Phase 3 — Restart consumers

Pods that already cached the broken digest may continue using it. Force a fresh pull:

kubectl rollout restart deploy/<service> -n <ns>

If the pod still fails, the new manifest digest may not have propagated through containerd's cache. Drain + restart containerd on the affected node:

kubectl drain <node> --ignore-daemonsets --delete-emptydir-data
ssh wizard@<node> sudo systemctl restart containerd
kubectl uncordon <node>

Phase 4 — Verify integrity recovery

The next probe run (every 15 min) will report:

registry_manifest_integrity_failures{instance="forgejo.viktorbarzin.me"} 0

The RegistryManifestIntegrityFailure alert resolves automatically 30 minutes after the metric goes back to 0.

Why this happens

Forgejo's OCI registry stores blobs in its own DB+filesystem.
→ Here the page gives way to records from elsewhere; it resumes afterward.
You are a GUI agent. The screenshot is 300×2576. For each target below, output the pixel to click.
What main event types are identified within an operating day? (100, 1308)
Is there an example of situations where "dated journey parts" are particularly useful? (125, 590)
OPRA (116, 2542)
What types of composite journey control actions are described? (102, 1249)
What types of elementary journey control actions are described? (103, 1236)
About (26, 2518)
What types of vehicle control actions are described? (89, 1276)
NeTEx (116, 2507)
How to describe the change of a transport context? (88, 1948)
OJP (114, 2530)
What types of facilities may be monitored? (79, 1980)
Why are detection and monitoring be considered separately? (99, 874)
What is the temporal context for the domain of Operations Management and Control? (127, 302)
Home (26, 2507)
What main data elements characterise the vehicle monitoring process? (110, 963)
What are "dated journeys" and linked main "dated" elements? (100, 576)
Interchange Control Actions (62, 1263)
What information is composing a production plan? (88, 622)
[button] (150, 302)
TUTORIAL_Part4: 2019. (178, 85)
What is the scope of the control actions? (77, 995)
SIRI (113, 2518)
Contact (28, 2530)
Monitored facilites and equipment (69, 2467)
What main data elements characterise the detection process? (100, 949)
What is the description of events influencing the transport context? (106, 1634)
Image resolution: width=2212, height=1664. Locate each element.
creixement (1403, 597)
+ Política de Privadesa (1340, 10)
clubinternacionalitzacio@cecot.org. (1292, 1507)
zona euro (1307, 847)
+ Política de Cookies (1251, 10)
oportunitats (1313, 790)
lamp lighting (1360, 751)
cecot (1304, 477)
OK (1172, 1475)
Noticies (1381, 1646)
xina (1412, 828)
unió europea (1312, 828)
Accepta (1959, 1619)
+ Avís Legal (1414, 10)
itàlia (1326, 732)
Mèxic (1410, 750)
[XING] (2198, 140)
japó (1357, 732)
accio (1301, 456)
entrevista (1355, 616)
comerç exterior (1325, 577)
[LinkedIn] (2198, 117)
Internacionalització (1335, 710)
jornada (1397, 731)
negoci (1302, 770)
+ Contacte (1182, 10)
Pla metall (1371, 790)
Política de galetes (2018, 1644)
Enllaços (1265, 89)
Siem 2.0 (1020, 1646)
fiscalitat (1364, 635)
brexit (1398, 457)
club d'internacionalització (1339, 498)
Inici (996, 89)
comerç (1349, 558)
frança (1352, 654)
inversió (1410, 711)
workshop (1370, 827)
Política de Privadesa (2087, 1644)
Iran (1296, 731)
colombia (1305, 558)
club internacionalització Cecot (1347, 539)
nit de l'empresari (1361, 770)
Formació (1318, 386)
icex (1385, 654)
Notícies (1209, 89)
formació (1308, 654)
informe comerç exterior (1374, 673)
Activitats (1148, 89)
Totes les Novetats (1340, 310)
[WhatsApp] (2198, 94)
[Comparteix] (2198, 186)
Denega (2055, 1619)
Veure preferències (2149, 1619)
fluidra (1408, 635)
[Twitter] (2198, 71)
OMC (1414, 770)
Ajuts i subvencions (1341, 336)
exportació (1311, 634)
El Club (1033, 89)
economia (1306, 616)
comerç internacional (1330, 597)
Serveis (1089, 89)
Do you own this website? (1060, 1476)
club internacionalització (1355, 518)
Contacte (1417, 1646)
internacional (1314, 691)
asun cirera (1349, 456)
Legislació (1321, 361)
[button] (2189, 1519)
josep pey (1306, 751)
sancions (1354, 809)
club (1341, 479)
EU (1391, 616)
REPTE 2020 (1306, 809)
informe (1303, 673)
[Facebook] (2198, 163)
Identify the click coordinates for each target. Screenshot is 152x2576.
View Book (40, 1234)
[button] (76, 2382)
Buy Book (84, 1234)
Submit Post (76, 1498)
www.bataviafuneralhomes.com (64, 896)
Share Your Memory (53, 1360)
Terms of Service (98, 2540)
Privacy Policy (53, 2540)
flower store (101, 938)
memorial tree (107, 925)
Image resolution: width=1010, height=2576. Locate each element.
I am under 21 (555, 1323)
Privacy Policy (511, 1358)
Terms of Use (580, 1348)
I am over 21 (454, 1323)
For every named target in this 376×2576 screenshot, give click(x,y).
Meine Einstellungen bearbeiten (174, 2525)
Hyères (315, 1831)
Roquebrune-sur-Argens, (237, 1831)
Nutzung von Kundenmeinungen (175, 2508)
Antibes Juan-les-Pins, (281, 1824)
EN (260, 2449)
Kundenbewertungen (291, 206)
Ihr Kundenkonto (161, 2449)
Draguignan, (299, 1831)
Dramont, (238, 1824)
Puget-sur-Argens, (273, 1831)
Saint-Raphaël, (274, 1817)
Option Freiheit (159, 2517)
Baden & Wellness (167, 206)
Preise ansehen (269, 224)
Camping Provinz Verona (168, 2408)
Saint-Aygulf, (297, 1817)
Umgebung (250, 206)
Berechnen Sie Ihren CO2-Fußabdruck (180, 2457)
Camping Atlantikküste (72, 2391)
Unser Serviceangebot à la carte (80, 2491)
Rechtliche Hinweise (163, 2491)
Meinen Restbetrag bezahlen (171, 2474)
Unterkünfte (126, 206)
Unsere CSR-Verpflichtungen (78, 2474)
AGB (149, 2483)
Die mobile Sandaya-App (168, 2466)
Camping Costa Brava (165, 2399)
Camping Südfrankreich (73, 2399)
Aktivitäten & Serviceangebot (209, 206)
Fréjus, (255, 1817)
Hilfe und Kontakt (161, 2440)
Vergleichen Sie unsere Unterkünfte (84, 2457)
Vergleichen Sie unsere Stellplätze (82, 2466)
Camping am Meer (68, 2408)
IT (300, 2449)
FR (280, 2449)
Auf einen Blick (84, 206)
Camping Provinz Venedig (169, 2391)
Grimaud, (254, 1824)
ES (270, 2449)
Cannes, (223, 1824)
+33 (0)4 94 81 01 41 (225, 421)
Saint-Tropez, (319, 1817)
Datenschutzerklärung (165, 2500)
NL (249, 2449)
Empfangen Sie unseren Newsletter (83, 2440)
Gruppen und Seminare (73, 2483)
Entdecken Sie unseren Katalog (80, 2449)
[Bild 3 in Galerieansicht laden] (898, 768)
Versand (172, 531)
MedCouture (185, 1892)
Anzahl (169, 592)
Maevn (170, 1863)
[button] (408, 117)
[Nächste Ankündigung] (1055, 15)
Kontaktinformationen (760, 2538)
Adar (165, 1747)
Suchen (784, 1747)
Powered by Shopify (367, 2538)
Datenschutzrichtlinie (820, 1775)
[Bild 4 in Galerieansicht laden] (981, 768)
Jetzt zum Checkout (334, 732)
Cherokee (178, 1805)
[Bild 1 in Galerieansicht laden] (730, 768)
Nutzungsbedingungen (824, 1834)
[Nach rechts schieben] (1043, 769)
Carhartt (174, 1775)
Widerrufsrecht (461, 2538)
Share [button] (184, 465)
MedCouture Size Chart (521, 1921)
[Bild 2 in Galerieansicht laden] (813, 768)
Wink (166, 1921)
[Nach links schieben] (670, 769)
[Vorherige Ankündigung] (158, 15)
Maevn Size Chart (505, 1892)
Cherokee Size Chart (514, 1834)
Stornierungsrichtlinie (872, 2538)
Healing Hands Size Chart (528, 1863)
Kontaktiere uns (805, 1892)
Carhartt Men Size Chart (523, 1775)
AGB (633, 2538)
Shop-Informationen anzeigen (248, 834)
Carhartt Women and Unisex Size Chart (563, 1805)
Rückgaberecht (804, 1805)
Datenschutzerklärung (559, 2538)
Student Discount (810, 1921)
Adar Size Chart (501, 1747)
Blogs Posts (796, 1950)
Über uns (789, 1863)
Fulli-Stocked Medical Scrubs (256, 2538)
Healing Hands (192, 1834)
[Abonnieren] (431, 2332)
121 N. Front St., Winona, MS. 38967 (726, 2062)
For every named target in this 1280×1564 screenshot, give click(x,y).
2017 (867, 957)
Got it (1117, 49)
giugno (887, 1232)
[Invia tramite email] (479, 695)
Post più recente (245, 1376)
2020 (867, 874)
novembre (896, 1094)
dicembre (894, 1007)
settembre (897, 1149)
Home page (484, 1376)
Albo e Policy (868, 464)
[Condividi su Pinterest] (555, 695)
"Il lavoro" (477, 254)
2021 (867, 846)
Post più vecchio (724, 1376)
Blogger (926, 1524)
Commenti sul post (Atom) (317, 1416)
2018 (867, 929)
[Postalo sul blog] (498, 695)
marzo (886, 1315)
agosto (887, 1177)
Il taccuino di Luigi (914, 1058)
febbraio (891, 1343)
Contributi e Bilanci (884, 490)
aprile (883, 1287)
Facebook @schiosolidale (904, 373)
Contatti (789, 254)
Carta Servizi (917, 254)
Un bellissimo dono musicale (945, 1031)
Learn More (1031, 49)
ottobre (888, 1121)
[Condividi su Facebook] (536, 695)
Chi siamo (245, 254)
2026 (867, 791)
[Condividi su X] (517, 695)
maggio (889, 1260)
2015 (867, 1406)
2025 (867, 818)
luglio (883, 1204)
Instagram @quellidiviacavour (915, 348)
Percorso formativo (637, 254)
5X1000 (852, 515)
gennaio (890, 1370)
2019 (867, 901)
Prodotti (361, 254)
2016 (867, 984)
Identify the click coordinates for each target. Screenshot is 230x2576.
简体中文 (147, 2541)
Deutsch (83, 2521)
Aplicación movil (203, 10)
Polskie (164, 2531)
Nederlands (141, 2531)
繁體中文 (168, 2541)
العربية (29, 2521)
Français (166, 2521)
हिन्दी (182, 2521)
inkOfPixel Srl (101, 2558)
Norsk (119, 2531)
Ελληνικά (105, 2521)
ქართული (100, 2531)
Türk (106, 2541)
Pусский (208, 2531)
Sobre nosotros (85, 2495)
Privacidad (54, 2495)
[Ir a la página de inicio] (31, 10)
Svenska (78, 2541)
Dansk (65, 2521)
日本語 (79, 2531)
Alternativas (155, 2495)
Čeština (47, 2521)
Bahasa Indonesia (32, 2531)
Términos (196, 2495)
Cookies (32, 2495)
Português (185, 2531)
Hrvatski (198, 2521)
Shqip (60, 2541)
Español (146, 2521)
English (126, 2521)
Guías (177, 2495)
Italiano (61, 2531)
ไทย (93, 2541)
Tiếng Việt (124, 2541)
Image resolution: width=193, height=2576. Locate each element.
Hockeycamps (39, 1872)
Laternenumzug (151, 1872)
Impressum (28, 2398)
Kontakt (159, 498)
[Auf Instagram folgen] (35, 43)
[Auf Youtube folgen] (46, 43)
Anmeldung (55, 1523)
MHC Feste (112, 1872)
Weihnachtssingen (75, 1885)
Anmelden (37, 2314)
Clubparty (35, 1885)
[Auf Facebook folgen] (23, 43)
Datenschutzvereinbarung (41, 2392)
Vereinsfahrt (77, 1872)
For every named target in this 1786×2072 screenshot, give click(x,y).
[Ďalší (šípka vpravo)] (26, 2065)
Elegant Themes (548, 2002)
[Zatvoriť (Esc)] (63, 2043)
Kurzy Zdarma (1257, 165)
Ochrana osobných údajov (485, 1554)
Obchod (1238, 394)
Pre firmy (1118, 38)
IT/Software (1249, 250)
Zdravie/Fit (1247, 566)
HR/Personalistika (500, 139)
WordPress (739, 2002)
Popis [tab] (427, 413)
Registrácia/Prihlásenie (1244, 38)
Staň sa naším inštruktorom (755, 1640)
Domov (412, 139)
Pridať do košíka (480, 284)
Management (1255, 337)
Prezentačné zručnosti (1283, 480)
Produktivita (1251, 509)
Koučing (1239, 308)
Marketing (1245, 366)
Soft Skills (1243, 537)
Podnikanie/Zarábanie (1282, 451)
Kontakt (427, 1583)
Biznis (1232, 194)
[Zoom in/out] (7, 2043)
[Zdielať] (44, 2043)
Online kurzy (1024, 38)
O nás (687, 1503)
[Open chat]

Unlike registry:2 + distribution, it doesn't have the distribution#3324 GC-vs-tag-delete race. But it can still reach a broken state if:

  • The retention CronJob deletes a version while a pull is in flight on the same digest.
  • The PVC fills up mid-push (docs/runbooks/restore-pvc-from-backup.md).
  • A Forgejo upgrade migrates the package schema and a row is dropped.

In all cases the recovery procedure is identical: delete the broken version through the API, rebuild from source, force consumers to re-pull.